Leetcode: 843. Guess the Word

Pattern: Remove max number of candidates every turn.
Can we break-down the problem in small and easily to solve parts? There are two important parts of the problem: (1) filter words after a guess and (2) pick the best guess. For the first, we have to filter all words which the number of matches is different than the number of matches from the last guess (the secret will have to match these letters any way). The more problematic guess is the one that returns 0. In this situation, we want to remove the maximum number of words as possible. To do that, we take the word that contains the most frequent letter per position. If it returns 0, then you are guaranteed to remove as much words as possible.
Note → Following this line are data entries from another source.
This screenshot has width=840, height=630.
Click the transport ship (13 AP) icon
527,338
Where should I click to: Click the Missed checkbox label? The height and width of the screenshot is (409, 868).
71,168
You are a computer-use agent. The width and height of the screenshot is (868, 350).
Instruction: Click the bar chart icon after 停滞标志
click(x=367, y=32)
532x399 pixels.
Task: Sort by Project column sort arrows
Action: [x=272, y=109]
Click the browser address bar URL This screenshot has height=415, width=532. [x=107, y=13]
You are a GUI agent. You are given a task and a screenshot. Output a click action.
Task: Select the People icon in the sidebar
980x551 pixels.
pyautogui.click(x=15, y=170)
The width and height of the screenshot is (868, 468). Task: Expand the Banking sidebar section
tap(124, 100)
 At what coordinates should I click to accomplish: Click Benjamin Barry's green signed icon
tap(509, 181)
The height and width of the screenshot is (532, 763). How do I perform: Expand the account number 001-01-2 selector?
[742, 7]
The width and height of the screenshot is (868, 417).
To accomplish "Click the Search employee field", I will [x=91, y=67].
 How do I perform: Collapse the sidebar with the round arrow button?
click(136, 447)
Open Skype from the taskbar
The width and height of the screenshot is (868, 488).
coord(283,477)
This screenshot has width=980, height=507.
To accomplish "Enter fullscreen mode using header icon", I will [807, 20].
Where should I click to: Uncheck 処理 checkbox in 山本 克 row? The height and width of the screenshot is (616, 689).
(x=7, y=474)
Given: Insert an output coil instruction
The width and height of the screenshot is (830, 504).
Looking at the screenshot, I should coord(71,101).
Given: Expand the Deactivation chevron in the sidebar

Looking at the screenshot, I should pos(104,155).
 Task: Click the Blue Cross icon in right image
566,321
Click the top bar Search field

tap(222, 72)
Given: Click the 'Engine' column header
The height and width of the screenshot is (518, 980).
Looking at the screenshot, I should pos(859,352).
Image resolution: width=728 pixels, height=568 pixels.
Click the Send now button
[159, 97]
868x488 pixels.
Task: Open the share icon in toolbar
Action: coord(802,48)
Time and space complexity are \(O(n)\).

from typing import List

# """
# This is Master's API interface.
# You should not implement it, or speculate about its implementation
# """
# class Master:
#     def guess(self, word: str) -> int:


class Solution:
    def findSecretWord(self, wordlist: List[str], master: "Master") -> None:
        N = len(wordlist[0])

        f = [Counter(w[i] for w in wordlist) for i in range(6)]
        wordlist.sort(reverse=True, key=lambda w: sum(f[i][c] for i, c in enumerate(w)))

        @cache
        def guess(s1, s2):
            ans = 0
            for a, b in zip(s1, s2):
                ans += 1 if a == b else 0
            return ans

        value = 0
        for _ in range(30):
            if not wordlist or value == N:
                break
            candidate = wordlist[0]
            value = master.guess(candidate)
            wordlist = [
                w for w in wordlist if w != candidate and guess(candidate, w) == value
            ]